> [Written task 1]:
Answer these questions about the post on the slow PyMC model:
(a) How long does the model take to run, according to the poster?
(b) What size is the attached file truevalues.csv?
(c) What value is assigned to chain_length?
> [Written task 2]:
Write the lines that follow the final line of the post on the slow PyMC model.

> [Selected excerpt]:

◇ ◇ ◇ ◇ ◇ ◇ ◇

Hi
I have a simple model, but it takes longer time (3 hours) then I expected. I cannot find the bottleneck of the script. Codes and data are attached. Many thanks in advance, for the suggestions you provided.
Combo_Dmatrix.csv (11.0 KB)
COMBO_OTU.csv (15.5 KB)
truevalues.csv (1.0 KB)
ynew3.csv (18.8 KB)
import numpy as np
import pandas as pd
# import matplotlib.pyplot as plt
import pymc as pm
import pytensor.tensor as pt
import arviz as az
import pytensor
import time
D_phylo = pd.read_csv('Combo_Dmatrix.csv')
COMBO_OTU = pd.read_csv('COMBO_OTU.csv')
y_obs = pd.read_csv('ynew3.csv')
y_true = pd.read_csv('truevalues.csv')
D_phylo = D_phylo.to_numpy()
D_phylo = D_phylo[:,1:]
COMBO_OTU = COMBO_OTU.to_numpy()
COMBO_OTU = COMBO_OTU[:,1:]
y_obs = y_obs.to_numpy()
y_obs = y_obs[:,1:]
y_true = y_true.to_numpy()
K1_combo = int(62 * 0.85)
# rho = 0.25
# sigma = 1
cov = 1**2* np.exp(-2* 0.25* D_phylo)
samples = y_obs.shape[0]
specise = y_obs.shape[1]
phai = np.zeros([samples,1])
N = np.sum(COMBO_OTU[0:samples,:], axis=1).reshape(-1, 1)
tt = samples
chain_length = 2000
tune_length = 1000
spe = ['spe{}'.format(i) for i in range(specise)]
sam = ['sam{}'.format(i) for i in range(tt)]
coords = {"specie": spe, "sample": sam}
ind = pt.arange(specise)
cov = pt.as_tensor_variable(cov)
pp = pt.as_tensor_variable(np.zeros([tt,specise]))
true_abundance = pt.as_tensor_variable(np.zeros([tt,specise]))
obs_like = np.array(y_obs[:,:].tolist())
NN = np.sum(np.array(y_obs[:,:].tolist()),axis = 1)
zk = pt.arange(specise)
zp = pt.ones(specise)
start = time.time()
def def_test2(ii, pll, U, ind_tem, expend_con):
p2 = pll
tem = pm.math.sum(pm.math.exp(U[ii, :p2-1]))
concatenated_values = pm.math.concatenate((pm.math.exp(U[ii, :p2-1]) / (1 + tem), [1 / (1 + tem)]))
updated_expend_con = pytensor.ifelse.ifelse(pt.eq(p2,0),
pt.set_subtensor(expend_con[ii,:], pt.zeros(62)+1/62),
pt.set_subtensor(expend_con[ii, ind_tem], concatenated_values))
return updated_expend_con
def cholesky(A):
n = A.shape[0]
L = pt.zeros((n, n))
def step(i, j, L, A):
L = pytensor.ifelse.ifelse(pt.eq(i,j),
pt.set_subtensor(L[i, j], pt.sqrt(A[i, i] - pt.sum(L[i, :i] ** 2))),
pt.set_subtensor(L[i,j], (A[i, j] - pt.sum(L[i, :j] * L[j, :j])) / L[j, j] ))

◇ ◇ ◇ ◇ ◇ ◇ ◇

> [Extracted data]:
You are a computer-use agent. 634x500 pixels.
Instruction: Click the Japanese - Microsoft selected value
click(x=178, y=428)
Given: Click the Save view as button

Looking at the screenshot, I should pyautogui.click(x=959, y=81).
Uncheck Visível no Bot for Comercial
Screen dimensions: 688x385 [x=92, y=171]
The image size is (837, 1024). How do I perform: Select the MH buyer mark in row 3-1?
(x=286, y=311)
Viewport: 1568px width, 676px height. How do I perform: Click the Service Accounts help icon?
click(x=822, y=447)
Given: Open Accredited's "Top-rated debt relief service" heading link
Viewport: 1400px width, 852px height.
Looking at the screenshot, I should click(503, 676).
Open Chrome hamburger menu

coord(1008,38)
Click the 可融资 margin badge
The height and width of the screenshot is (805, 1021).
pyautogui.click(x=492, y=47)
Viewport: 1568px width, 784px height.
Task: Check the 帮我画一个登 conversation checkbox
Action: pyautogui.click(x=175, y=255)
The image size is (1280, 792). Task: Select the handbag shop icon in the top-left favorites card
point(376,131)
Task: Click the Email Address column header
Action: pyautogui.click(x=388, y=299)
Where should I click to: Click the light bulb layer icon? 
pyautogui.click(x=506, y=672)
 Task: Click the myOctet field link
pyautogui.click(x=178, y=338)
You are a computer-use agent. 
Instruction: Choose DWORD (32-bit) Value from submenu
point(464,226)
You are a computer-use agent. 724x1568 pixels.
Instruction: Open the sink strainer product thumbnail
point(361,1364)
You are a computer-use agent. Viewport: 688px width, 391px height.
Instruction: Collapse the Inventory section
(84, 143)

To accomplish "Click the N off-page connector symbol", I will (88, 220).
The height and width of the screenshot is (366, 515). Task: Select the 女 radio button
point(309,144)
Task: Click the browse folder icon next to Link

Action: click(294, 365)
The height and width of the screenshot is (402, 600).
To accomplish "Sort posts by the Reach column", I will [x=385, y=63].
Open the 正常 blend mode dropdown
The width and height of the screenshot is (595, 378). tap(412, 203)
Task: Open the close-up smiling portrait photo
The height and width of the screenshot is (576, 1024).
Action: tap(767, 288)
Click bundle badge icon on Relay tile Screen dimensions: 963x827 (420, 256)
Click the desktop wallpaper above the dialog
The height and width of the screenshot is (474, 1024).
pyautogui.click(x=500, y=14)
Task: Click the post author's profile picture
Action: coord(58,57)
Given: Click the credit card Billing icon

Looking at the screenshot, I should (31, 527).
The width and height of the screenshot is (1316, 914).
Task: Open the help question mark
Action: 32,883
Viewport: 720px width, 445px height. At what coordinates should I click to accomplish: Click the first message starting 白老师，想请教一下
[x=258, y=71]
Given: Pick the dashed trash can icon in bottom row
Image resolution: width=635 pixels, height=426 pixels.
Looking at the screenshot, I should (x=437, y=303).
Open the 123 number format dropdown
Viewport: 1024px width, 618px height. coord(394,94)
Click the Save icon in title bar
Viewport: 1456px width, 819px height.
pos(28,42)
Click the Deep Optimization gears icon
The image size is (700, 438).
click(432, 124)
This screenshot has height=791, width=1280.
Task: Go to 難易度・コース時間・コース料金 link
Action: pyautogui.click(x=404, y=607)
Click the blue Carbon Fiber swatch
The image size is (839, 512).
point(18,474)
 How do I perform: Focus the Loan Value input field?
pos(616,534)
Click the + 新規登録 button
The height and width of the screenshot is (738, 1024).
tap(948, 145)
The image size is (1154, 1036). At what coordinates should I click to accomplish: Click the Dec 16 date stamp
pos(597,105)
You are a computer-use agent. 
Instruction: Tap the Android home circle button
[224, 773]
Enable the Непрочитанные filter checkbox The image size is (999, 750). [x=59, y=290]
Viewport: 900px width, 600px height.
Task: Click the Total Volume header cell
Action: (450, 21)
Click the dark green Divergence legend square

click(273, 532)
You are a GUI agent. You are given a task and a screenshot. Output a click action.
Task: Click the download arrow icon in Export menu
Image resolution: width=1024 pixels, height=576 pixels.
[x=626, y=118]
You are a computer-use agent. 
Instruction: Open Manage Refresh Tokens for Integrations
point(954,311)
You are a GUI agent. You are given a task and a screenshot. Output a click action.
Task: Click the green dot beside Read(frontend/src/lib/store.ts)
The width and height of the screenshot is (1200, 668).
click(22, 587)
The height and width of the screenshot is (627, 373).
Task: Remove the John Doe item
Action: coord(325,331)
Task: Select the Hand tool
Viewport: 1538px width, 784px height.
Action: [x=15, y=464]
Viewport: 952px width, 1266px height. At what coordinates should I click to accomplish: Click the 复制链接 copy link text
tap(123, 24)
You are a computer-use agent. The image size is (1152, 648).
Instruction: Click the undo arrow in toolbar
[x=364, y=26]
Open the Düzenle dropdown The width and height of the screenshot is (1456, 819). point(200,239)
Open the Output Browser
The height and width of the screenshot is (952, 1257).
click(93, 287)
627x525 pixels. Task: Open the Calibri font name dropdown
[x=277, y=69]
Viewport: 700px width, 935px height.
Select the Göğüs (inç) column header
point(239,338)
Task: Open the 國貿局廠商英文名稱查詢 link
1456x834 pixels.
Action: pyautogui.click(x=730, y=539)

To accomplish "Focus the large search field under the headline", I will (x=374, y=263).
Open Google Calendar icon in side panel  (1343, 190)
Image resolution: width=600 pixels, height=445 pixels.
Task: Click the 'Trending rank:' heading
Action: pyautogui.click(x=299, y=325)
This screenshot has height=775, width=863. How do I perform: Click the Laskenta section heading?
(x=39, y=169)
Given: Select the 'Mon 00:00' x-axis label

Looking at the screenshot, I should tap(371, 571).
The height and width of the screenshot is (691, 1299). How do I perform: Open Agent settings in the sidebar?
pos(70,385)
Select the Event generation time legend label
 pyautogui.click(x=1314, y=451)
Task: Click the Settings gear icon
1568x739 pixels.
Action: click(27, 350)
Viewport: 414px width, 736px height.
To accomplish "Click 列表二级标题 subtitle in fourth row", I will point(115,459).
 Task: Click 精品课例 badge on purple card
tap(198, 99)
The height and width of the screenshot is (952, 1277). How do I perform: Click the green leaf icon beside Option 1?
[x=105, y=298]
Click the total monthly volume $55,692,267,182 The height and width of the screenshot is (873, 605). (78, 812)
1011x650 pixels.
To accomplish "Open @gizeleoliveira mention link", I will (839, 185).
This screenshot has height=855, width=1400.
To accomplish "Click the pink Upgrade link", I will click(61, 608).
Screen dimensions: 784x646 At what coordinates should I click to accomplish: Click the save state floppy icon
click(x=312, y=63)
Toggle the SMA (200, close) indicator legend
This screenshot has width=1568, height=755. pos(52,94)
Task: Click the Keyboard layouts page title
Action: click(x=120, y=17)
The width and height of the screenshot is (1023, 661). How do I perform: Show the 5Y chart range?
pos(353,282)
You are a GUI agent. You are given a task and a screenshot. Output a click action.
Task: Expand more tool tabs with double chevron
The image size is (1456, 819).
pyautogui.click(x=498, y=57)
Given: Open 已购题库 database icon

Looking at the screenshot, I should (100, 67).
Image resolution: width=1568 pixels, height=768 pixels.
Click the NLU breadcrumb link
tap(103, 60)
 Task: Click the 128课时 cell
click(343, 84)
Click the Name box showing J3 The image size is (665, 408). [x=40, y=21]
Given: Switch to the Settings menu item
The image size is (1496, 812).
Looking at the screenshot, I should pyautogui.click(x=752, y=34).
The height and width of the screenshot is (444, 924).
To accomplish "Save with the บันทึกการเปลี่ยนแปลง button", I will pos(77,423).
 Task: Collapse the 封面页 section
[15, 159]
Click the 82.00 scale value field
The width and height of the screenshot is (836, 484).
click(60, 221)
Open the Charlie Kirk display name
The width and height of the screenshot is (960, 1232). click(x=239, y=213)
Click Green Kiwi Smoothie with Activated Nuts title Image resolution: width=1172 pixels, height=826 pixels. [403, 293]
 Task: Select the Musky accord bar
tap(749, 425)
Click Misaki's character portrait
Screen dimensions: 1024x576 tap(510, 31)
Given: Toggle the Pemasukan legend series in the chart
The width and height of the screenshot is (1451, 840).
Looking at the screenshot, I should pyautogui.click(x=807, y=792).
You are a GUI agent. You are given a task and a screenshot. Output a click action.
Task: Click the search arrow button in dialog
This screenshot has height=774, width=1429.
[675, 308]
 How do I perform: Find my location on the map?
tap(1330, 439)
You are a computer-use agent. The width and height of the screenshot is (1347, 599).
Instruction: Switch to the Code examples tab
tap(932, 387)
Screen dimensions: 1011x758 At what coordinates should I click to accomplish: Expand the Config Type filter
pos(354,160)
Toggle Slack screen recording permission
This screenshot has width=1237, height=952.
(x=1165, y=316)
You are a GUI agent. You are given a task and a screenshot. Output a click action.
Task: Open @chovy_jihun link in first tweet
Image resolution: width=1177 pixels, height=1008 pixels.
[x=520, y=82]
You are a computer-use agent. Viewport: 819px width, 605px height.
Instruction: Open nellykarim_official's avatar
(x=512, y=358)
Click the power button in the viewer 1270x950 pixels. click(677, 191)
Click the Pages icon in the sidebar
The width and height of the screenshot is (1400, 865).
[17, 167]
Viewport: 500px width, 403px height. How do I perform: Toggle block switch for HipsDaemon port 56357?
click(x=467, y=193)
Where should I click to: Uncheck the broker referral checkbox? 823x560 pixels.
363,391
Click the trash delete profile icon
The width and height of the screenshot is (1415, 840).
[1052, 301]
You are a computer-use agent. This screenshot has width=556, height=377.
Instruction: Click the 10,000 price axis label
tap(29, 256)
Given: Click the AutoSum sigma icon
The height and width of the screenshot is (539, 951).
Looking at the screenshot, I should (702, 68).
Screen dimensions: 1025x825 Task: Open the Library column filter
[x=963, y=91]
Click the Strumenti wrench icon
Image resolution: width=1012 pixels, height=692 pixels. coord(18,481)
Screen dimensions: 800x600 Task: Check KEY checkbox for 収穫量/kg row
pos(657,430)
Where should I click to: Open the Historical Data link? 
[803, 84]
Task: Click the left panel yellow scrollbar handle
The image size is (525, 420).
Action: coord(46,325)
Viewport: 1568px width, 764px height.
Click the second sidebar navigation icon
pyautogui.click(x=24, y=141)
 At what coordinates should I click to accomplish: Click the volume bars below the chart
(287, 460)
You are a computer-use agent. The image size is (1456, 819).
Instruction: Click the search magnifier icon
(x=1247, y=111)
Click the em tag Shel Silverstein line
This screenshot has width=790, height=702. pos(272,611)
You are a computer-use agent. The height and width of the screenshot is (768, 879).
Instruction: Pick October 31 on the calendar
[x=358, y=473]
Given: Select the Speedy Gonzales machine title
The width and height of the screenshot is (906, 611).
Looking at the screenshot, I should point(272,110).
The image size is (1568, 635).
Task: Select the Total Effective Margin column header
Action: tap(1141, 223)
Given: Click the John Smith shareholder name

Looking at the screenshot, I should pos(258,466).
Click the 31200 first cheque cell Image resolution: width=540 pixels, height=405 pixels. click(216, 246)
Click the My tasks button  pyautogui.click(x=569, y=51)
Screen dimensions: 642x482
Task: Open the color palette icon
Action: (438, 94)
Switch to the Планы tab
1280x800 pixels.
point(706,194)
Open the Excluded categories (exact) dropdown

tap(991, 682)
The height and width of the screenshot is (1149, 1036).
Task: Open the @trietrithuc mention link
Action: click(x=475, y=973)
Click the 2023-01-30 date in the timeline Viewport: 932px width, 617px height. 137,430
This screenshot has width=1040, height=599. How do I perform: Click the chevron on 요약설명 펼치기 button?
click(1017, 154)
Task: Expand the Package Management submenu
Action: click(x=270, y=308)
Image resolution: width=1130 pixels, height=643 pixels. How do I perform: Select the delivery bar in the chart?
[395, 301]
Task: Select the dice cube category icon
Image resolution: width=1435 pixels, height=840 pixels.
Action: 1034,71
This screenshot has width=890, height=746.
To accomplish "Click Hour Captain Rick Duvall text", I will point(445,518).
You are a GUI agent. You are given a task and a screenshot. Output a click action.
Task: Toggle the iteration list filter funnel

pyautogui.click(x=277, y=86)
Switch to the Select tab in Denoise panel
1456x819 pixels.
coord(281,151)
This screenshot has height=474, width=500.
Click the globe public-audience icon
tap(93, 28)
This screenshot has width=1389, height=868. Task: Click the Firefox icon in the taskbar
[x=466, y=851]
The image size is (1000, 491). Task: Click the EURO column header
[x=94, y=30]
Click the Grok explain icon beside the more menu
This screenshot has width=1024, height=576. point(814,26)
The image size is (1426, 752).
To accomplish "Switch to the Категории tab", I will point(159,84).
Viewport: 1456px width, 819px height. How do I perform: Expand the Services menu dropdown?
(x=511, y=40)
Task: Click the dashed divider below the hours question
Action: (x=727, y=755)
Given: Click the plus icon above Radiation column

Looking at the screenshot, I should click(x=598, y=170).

◇ ◇ ◇ ◇ ◇ ◇ ◇

> [Written reply 1]:
(a) 3 hours
(b) 1.0 KB
(c) 2000

> [Written reply 2]:
return L
z = pt.tril_indices(n)
L, _ = pytensor.scan(step,
sequences=[z[0], z[1]],
non_sequences=[A],
outputs_info = L)
return L[-1]
if __name__ == '__main__':
with pm.Model(coords=coords) as Multi:
#########Prior########
T = pm.Uniform('T', lower = 1, upper = 100)
p = pm.Deterministic('p',1-pm.math.exp(-D_phylo[-1,:]/T)) # the last column is the reference taxon
delta = pm.Bernoulli("delta",p = p, shape = specise) #np.ones([specise])
ind_tem = ind[pm.math.lt(delta[:],1)]
pll = ind_tem.shape[0]
z_ind_tem = zk
ind_tem = pytensor.ifelse.ifelse(~pt.all(pll), z_ind_tem, ind_tem)
zpll = pytensor.ifelse.ifelse(~pt.all(pll), ind_tem.shape[0], pll)
theta = pm.Normal('theta', mu = 1 , sigma = 1, shape = specise)
th_t = pt.zeros([specise])
cov_t = pt.diag(pt.ones([specise]))
th_t = pt.set_subtensor(th_t[0:zpll], theta[ind_tem])
cov_t = pt.set_subtensor(cov_t[0:zpll,0:zpll], cov[ind_tem][:, ind_tem])
U = pm.MvNormal("U", mu = th_t, cov = cov_t, shape = (tt,zpll))
ii = pt.arange((tt))
expend_con = pt.zeros((tt,specise))+1e-10
Results, _ = pytensor.scan(def_test2,
sequences = [ii],
non_sequences = [pll, U, ind_tem, expend_con])
expend_con = pt.set_subtensor(expend_con[ii,:],Results[ii,ii,:])
########Likelihood########
likelihood_y = pm.Multinomial('likelihood', n =NN[0:tt], p = expend_con, observed = obs_like[0:tt,:]) #N should be total counts of species of each sample
########sampling########
trace = pm.sample(draws = 8000, tune = 4000, chains = 4, cores = 4, step = pm.NUTS()) #chain_length, tune = tune_length,
# az.plot_trace(trace)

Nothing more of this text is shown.